Word of the fossil beds spread. In 1871 amateur geologist William de Gracey (Lord Walsingham) passed through the upper John Day while on a hunting expedition. De Gracey collected specimens at Turtle Cove and Bridge Creek, some of which were noticed in the Quarterly Journal of the Geological Society of London (Bettany 1876: 259).
In 1871 Othneil C. Marsh, professor of paleontology at Yale, led the first university-sponsored scientific expedition to the John Day Fossil Beds. Condon had corresponded regularly with Marsh and shipped specimens to him. Marsh arrived in October with a dozen Yale students, all weary after weeks in the field in Kansas and Wyoming. The Yale party traveled 600 miles by lurching stagecoach from Salt Lake City to Canyon City, arriving on October 17. A military escort from Fort Harney accompanied them to the John Day deposits, where they were met and guided by Thomas Condon. In spite of their fatigue and deteriorating weather conditions, the students and their professors, accompanied by Condon, collected eleven boxes of material between October 31 and November 8. The group then moved on to The Dalles where Marsh studied Condon's collection for three days. Marsh was particularly intrigued with the bones of a three-toed horse and tried to purchase the specimen; Condon declined to sell it. Subsequently Marsh published on the specimens viewed or collected during the 1871 expedition. The species included two rhinoceros and one oreodon, the latter a specimen presented by Condon to the Peabody Museum at Harvard University (Clark 1989: 236-237; Schuchert and LeVene 1940: 124-126).

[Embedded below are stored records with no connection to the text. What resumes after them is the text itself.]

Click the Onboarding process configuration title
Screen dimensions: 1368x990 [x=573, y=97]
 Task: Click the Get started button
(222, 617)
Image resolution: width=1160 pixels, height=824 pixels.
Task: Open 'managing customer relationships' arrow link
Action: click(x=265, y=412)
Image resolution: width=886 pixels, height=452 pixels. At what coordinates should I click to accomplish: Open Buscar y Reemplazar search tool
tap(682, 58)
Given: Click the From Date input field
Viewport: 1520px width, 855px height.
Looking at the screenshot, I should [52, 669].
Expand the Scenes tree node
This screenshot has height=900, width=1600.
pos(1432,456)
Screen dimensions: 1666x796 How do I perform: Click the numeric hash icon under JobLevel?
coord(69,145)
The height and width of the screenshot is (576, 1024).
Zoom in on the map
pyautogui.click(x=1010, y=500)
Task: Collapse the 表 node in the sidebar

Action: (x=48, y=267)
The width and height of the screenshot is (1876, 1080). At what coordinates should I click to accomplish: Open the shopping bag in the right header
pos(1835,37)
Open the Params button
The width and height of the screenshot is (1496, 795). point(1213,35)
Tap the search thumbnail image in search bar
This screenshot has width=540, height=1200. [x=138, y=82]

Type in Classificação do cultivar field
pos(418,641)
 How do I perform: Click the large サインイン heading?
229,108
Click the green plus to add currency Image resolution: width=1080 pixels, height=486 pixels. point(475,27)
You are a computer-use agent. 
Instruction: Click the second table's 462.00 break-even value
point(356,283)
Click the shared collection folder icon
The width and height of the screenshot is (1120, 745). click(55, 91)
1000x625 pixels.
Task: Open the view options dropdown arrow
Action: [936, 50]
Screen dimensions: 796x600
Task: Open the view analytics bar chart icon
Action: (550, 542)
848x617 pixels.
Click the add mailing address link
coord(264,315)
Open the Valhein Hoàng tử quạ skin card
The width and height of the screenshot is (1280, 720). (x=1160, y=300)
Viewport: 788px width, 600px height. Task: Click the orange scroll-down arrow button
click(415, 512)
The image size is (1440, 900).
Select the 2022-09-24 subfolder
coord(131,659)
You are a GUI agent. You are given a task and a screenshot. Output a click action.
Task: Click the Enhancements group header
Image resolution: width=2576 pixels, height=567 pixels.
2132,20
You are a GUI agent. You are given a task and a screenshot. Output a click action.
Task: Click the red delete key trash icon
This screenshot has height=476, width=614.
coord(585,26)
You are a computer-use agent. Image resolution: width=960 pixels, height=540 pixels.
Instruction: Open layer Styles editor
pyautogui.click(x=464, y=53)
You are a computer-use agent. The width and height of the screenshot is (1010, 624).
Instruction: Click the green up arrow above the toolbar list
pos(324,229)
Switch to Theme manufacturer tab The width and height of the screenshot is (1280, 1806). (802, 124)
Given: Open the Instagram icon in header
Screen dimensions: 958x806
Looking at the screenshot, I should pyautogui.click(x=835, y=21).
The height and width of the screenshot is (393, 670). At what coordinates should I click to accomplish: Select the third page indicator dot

Condon's circle of contacts continued to grow. His connection with Marsh led to correspondence in 1871 from Edward Drinker Cope of the Academy of Natural Sciences in Philadelphia. Cope, a rival and at times a bitter foe of Marsh, wanted specimens. Next came a request from Professor C. D. Voy of the University of California, Berkeley, volunteering to exchange fossils from California for those Condon was finding in Oregon. At almost the same time, Joseph Le Conte of the University of California announced a trip to Oregon and proposed that Condon join him in the field (Clark 1989: 230-235).
In less than five years, Condon's pioneering geological work had attracted major American scholars. He had linked them through correspondence and specimens to the unique deposits of the John Day region. Governor Lafayette Grover in 1872 named Thomas Condon Oregon's first State Geologist, a position which ultimately led to his leaving the ministry and assuming professorial responsibilities at the new University of Oregon in Eugene (Clark 1989: 252-254).